| GIVEN INSTRUCTION |
Reproduce every line of the items below word for word, leaving out the pictures.
───── DATA
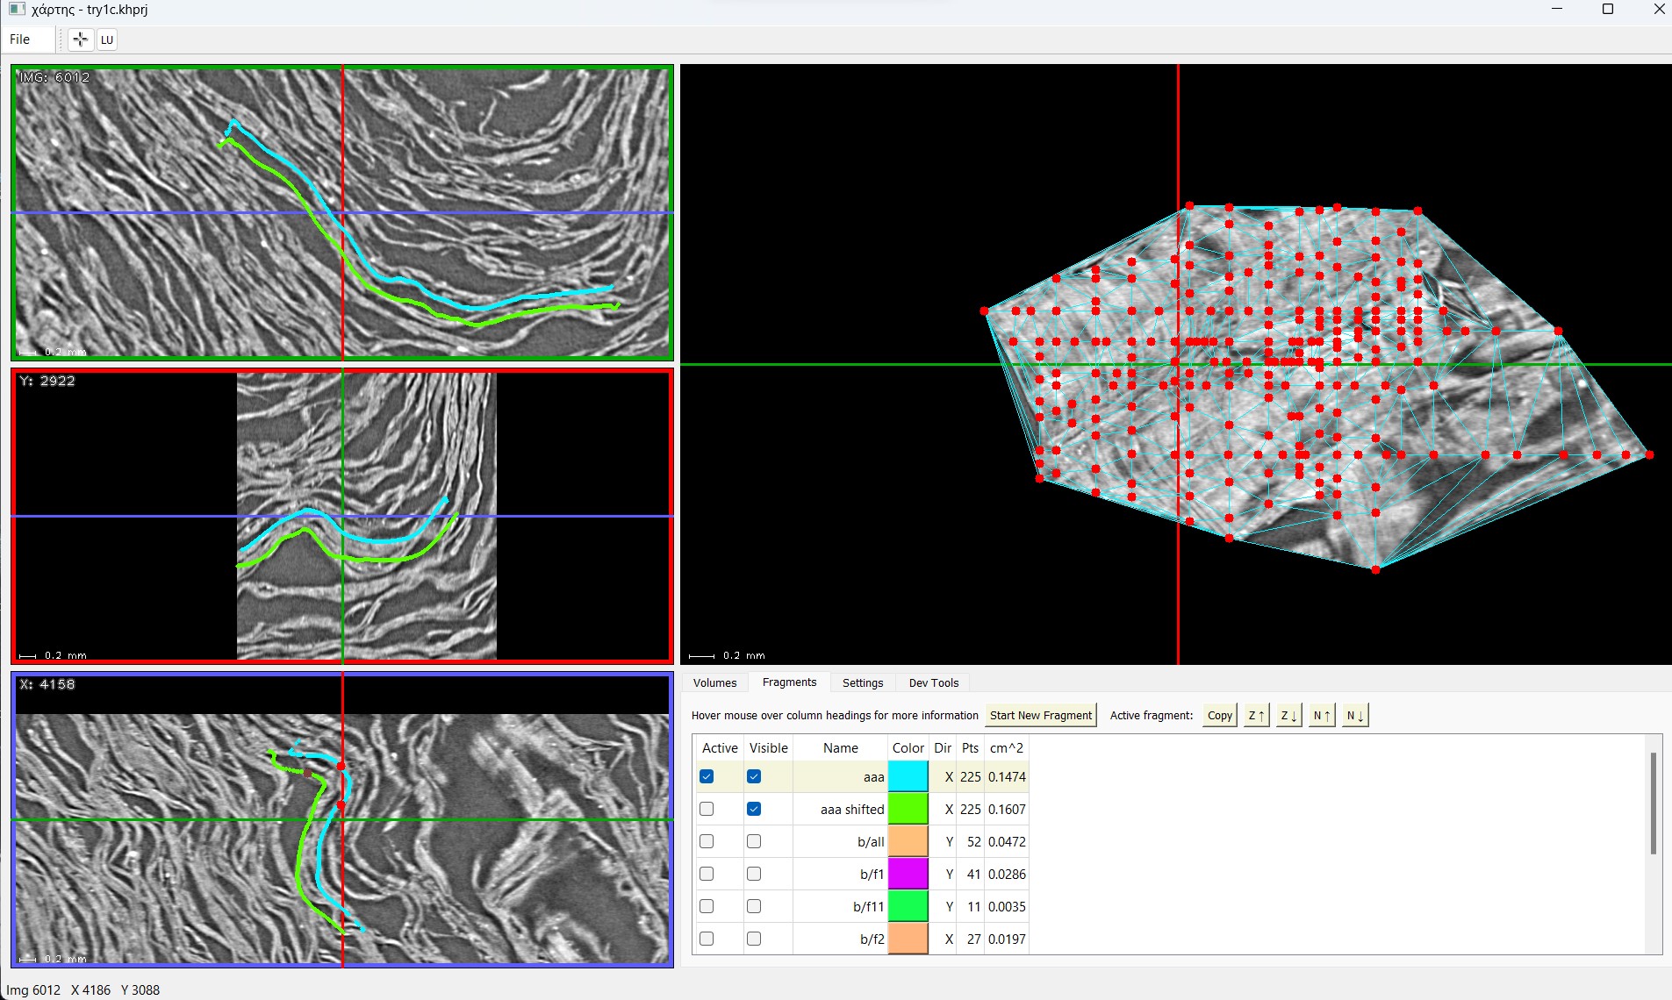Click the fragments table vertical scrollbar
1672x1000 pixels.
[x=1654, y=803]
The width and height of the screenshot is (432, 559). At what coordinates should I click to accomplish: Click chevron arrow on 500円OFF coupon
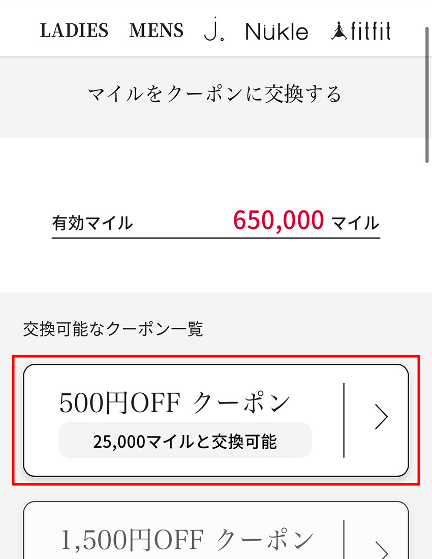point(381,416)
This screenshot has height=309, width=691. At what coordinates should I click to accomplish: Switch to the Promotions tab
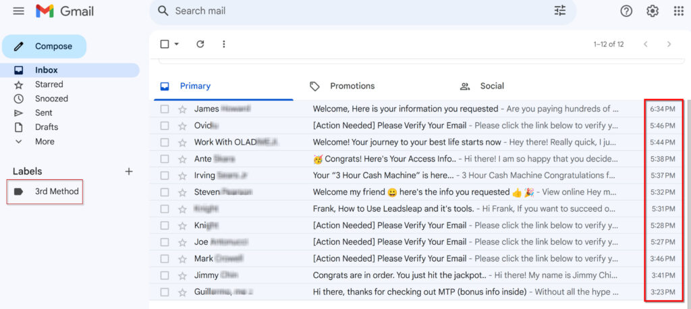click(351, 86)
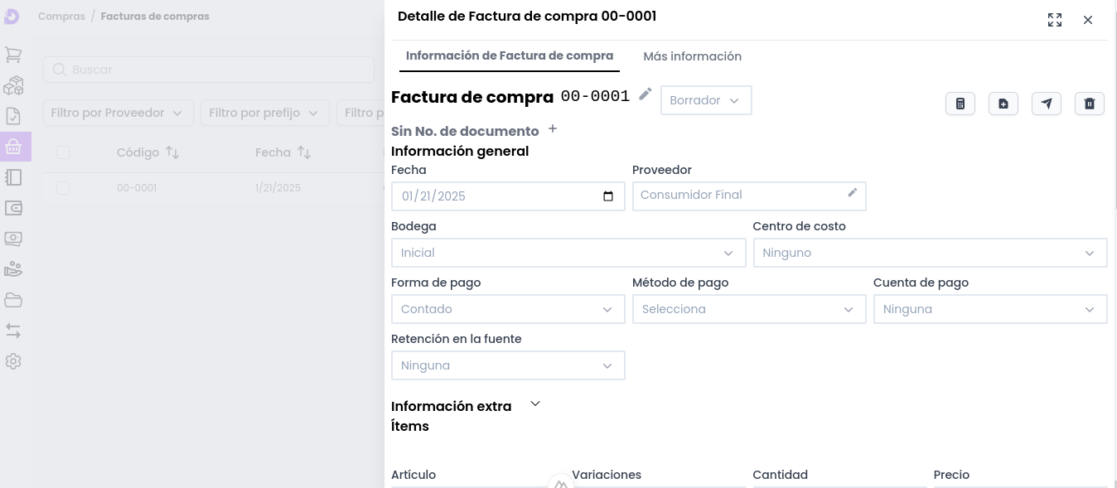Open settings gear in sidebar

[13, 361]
──────────
| EXERCISE RESPONSE |
Click the fragments table vertical scrollbar
1672x1000 pixels.
[x=1654, y=803]
The width and height of the screenshot is (432, 559). At what coordinates should I click to accomplish: Click chevron arrow on 500円OFF coupon
point(381,416)
This screenshot has height=309, width=691. At what coordinates should I click to accomplish: Switch to the Promotions tab
click(351, 86)
Open settings gear in sidebar

[13, 361]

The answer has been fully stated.